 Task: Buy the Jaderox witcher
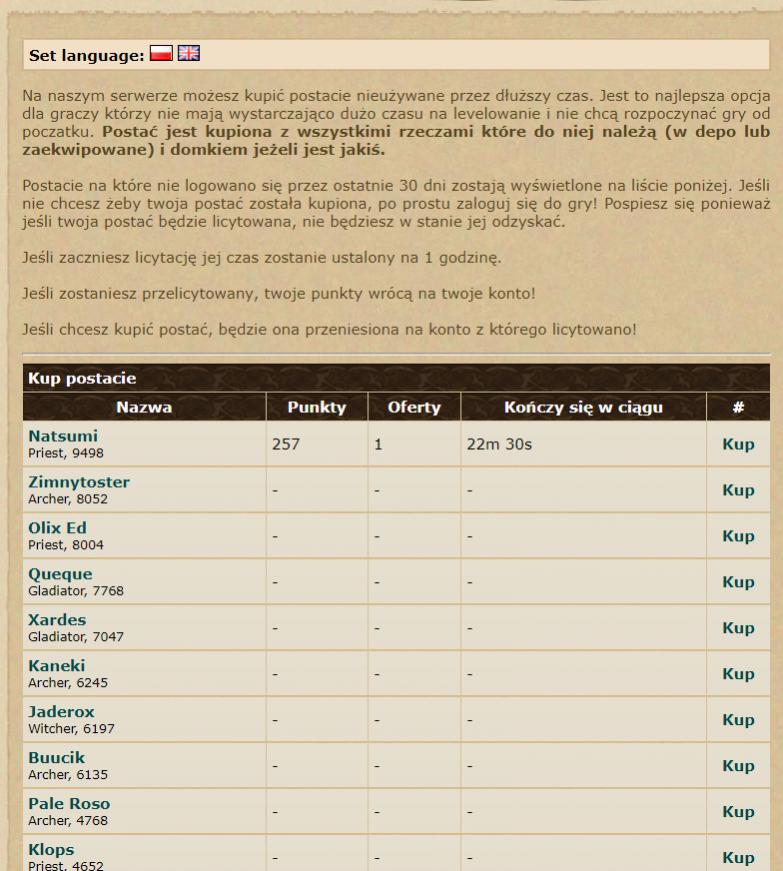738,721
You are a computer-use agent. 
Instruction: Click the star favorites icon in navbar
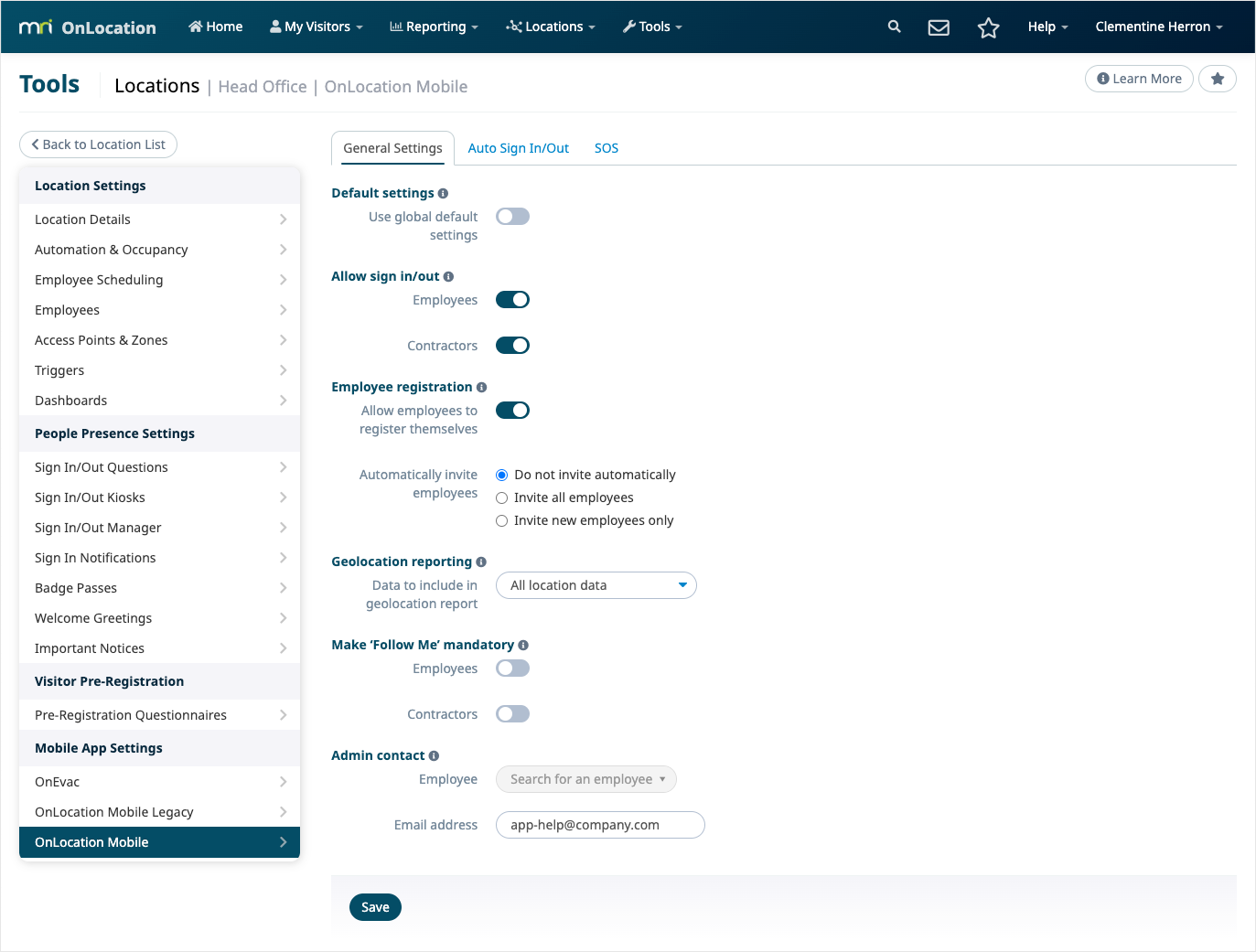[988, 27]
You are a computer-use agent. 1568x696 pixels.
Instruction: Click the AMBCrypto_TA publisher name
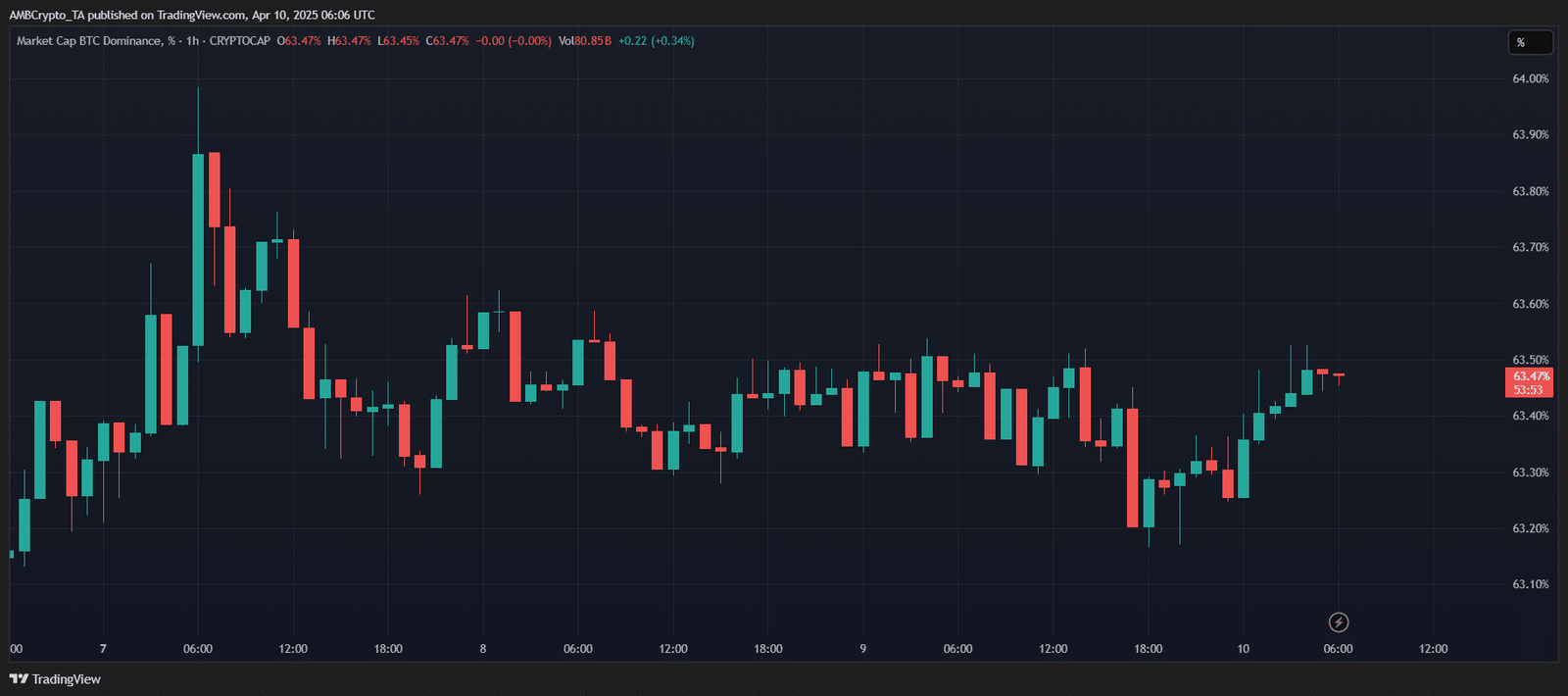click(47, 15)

************

§ **TASK REQUIREMENTS**: Repeat the records above exactly, leaving out the pictures.

§ **RESPONSE TO THIS TASK**:
 Task: Buy the Jaderox witcher
738,721
You are a computer-use agent. 
Instruction: Click the star favorites icon in navbar
[988, 27]
You are a computer-use agent. 1568x696 pixels.
Instruction: Click the AMBCrypto_TA publisher name
click(47, 15)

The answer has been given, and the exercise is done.